§ **PÁGINA**
━━━━━━
Sei do Padre Costa Pereira em que as meninas confessavam sempre os mesmos pecados e ele contava a história do Pinóquio, sei do jogo do garrafão, da minha mãe dá licença. Brincando na serra enquanto o lobo não vem, o que é que o lobo está a fazer?... ou, minha mãe dá-me fogo.
De Luanda sei as ruas do Bairro Popular  a serem alcatroadas, brincar nas manilhas e perder as sandálias, andar de  bicicleta, sei do Liceu Feminino,  onde ia ver as garinas na entrada e saida das aulas das professoras Maria de Jesus Costa, da Sandy Show, do Saratoga e da Gabriela, dos jogos de ringue, na cerca, ou as aulas de Canto Coral,prof Leitão muito gordo, dos mata fomes comidos nos intervalos e das missas na Igreja de Santa Ana,  Sei da Mocidade Portuguesa e do Hino...Lá vamos cantando e rindo...De Luanda sei a praia das Palmeirinhas, D. Amélia, ou na Ilha, a Floresta.  Sei das idas ao porto esperar pessoas idas de Portugal. E comprar revistas proibidas,  Sei das procissões com a Nossa Senhora de Fátima. Sei do Chá das Seis e do Cazumbi
Dos jogos de futebol nos Coqueiros, e no São Paulo, do hoquei em patins, do basquetebol e do campeão Vila Clotilde. Sei da febre amarela e da cólera e do pânico para apanhar a vacina. Sei dos Santos tapados de roxo na semana da Páscoa, das idas ao cemitério Santa Ana no dia 1 e 2 de Novembro e da rádio passando música sacra. Sei dos parodiantes de Lisboa à hora de almoço e das radionovelas. Sei do filme do Tony de Matos que passou no Império, o Destino marca a hora. Da Marisol, do Joselito e do Cantinflas.
Sei das salsichas quando apareceram em lata, e da margarina Vaqueiro também. Sei de Energetic para pôr no leite e de cêcemel. Sei de matete que se dava às crianças, de doce de mamão, dos figos selvagens, das gajajas ácidas e das pitangas, do gengibre e da cola, quando as quitandeiras estendiam as quindas e vendiam - eh peixié peixié...Dos homens que vendiam pelas portas, queijos frescos numas caixas metalizadas, dos pirolitos às cores metidos nos suportes de madeira com furinhos e andares.
━━━━━━
§ **TAREFAS A REALIZAR**
1. No texto sobre as memórias de Luanda, que filme do Tony de Matos passou no Império?
2. Retome o texto sobre as memórias de Luanda a partir da última frase apresentada.
━━━━━━
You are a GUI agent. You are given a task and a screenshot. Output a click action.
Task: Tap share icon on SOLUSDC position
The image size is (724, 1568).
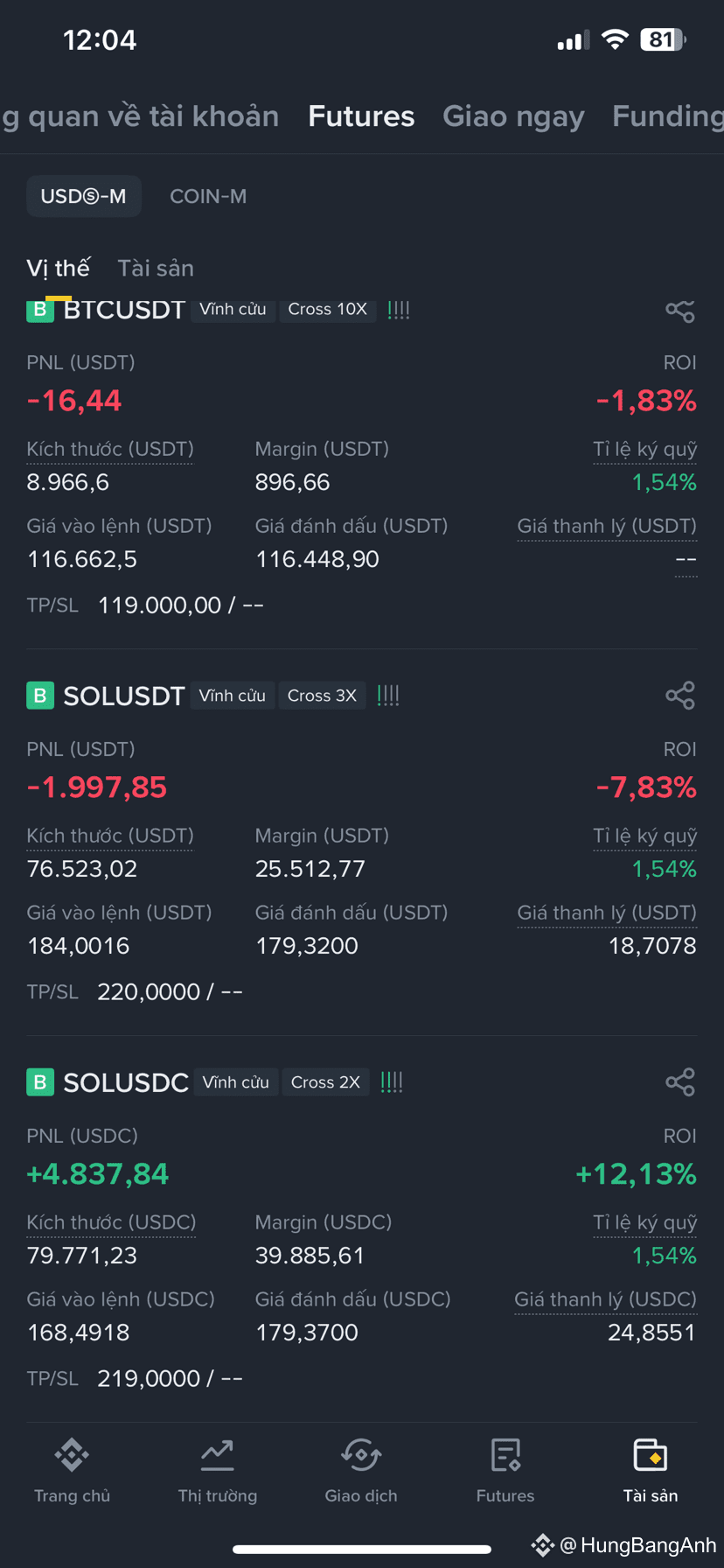point(680,1082)
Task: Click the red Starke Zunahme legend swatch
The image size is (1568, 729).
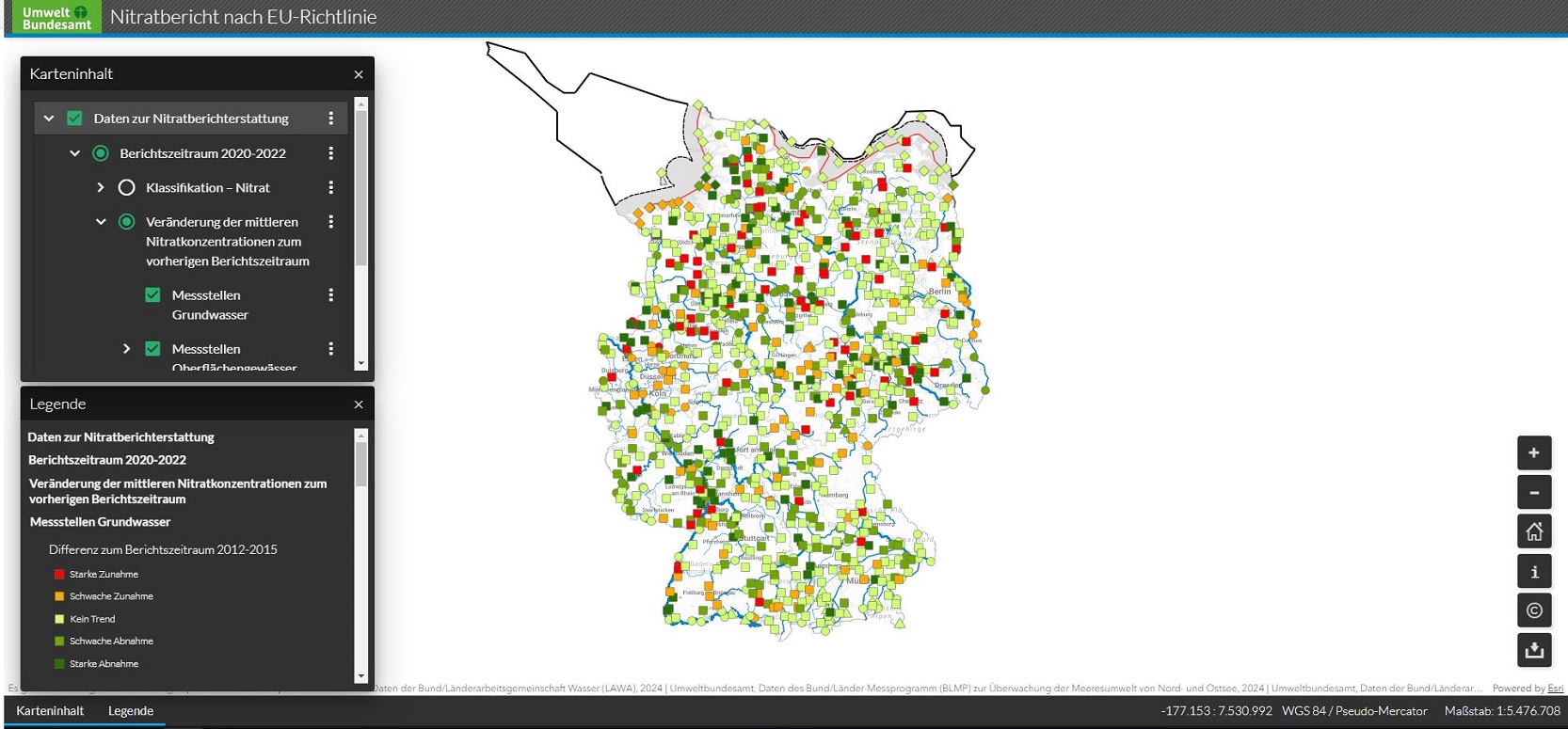Action: (59, 574)
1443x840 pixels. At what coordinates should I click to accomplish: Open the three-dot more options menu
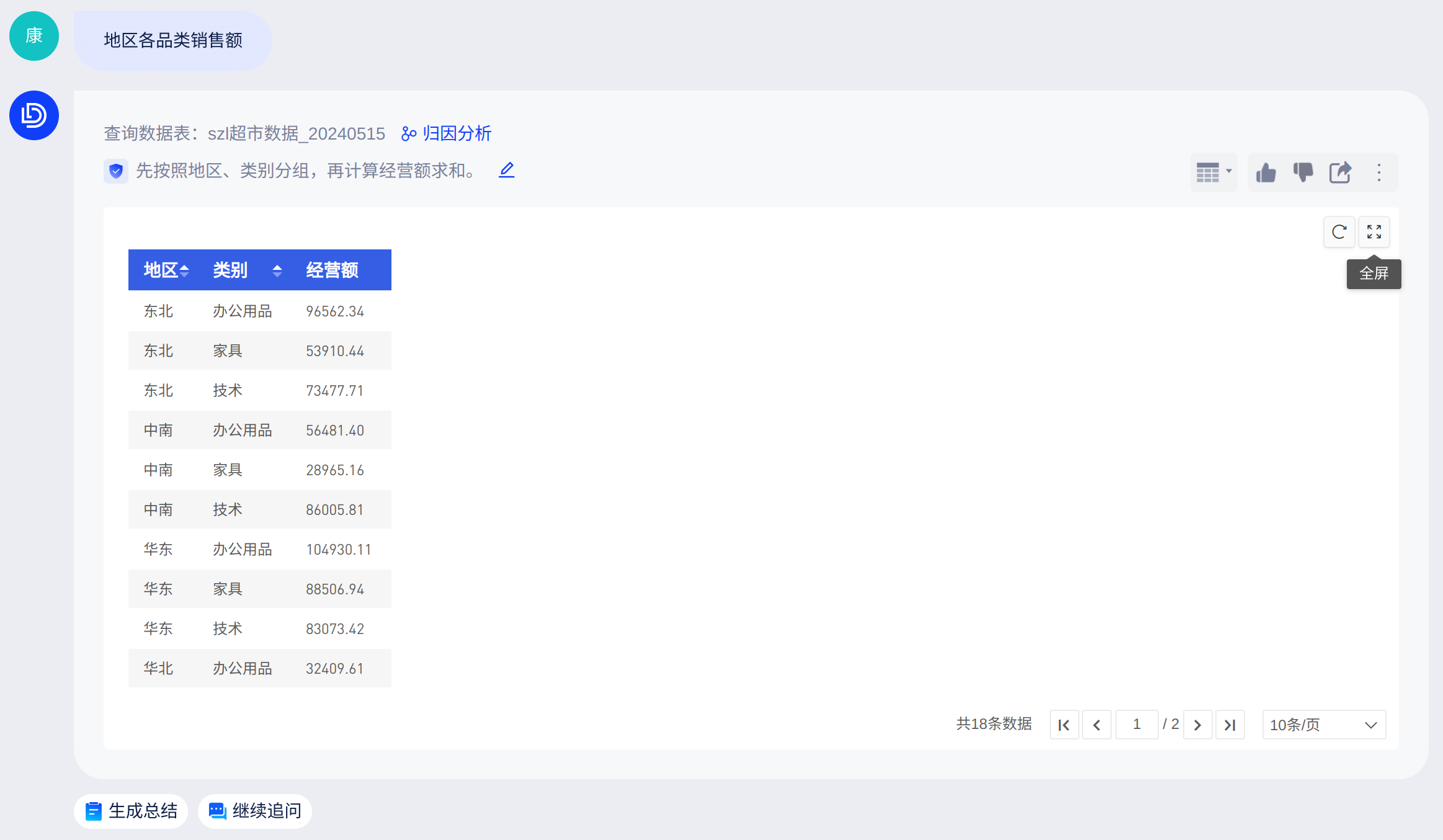pos(1379,172)
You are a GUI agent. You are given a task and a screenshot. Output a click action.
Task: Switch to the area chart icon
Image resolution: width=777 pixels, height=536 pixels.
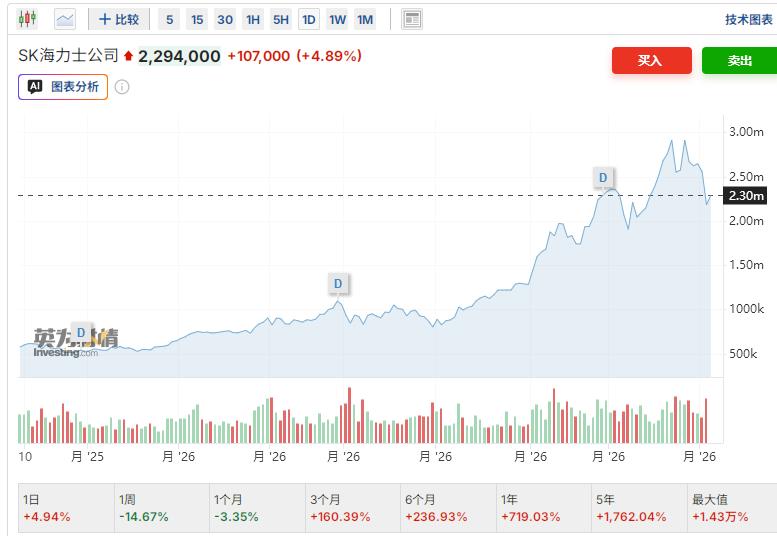[x=65, y=19]
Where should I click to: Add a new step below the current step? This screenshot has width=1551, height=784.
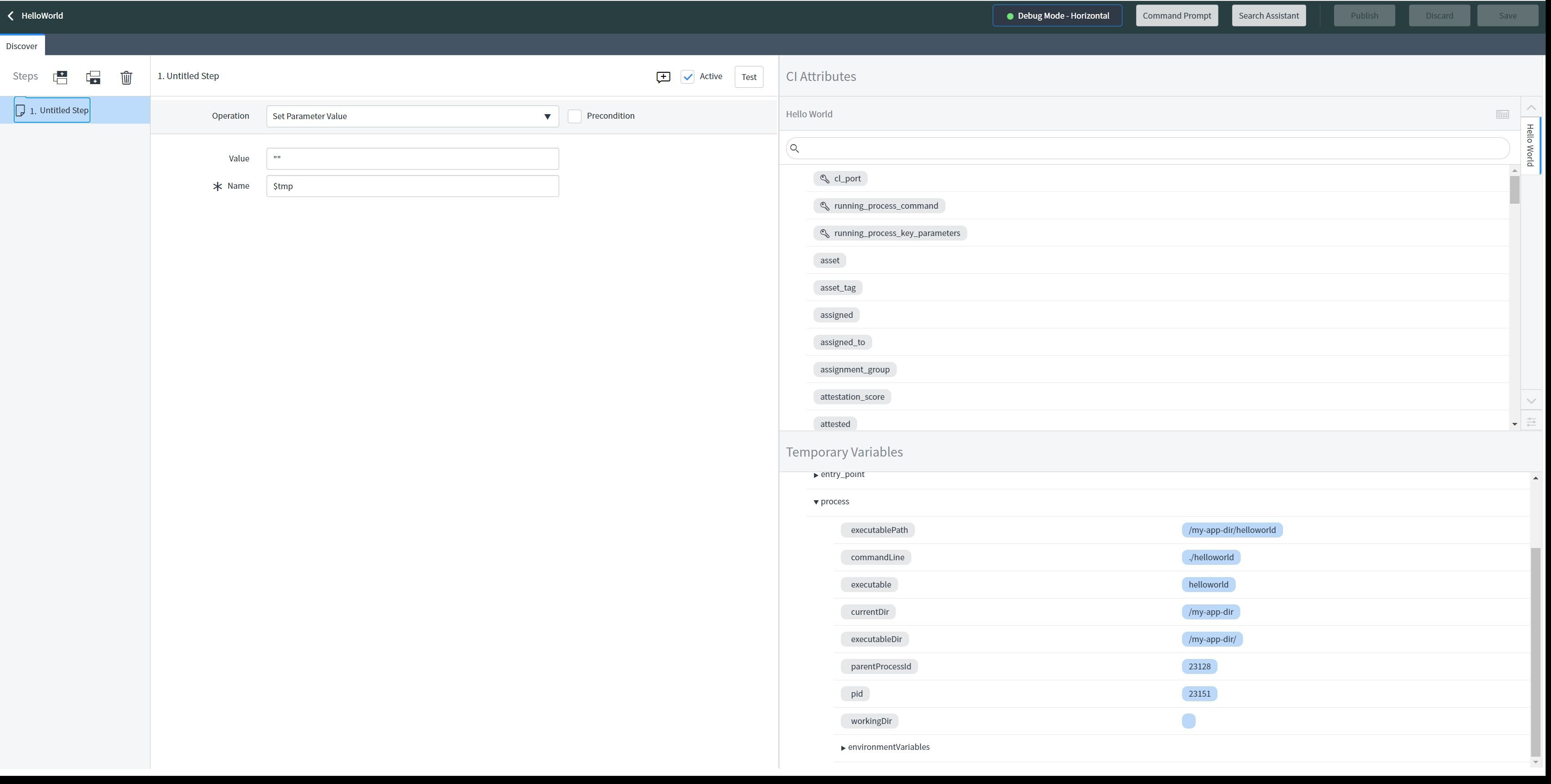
━━━━━━
§ **RESPOSTAS**
1. O Destino marca a hora.

2.
Do Sr. Torrão, dizendo é caramelo torrão de Alicante, mete na boca, derrete num instante... Dos papagaios nos céus, dos primeiros helicópteros. Da colunas militares e dos tropas vindo do mato. Dos camiões de contratados para trabalharem no mato. Da carroça dos cães e do meu ódio pelos homens cada vez que levavam um cão meu na carroça. Da roupa branca fervendo na celha e corando nos coradores....Dos cipaios ao domingo passando junto de mim quando eu ia chamar o meu pai para matabichar em nossa casa. Dos engraxadores, criaturinhas pequeninas com a caixa às costas. Das madrugadas ouvindo o assobio dos varredores, na rua. Dos bandos de pássaros no céu ao sábado à tarde e dos miúdos gritando e dizendo que era um casamento. Dos carros de rolamentos.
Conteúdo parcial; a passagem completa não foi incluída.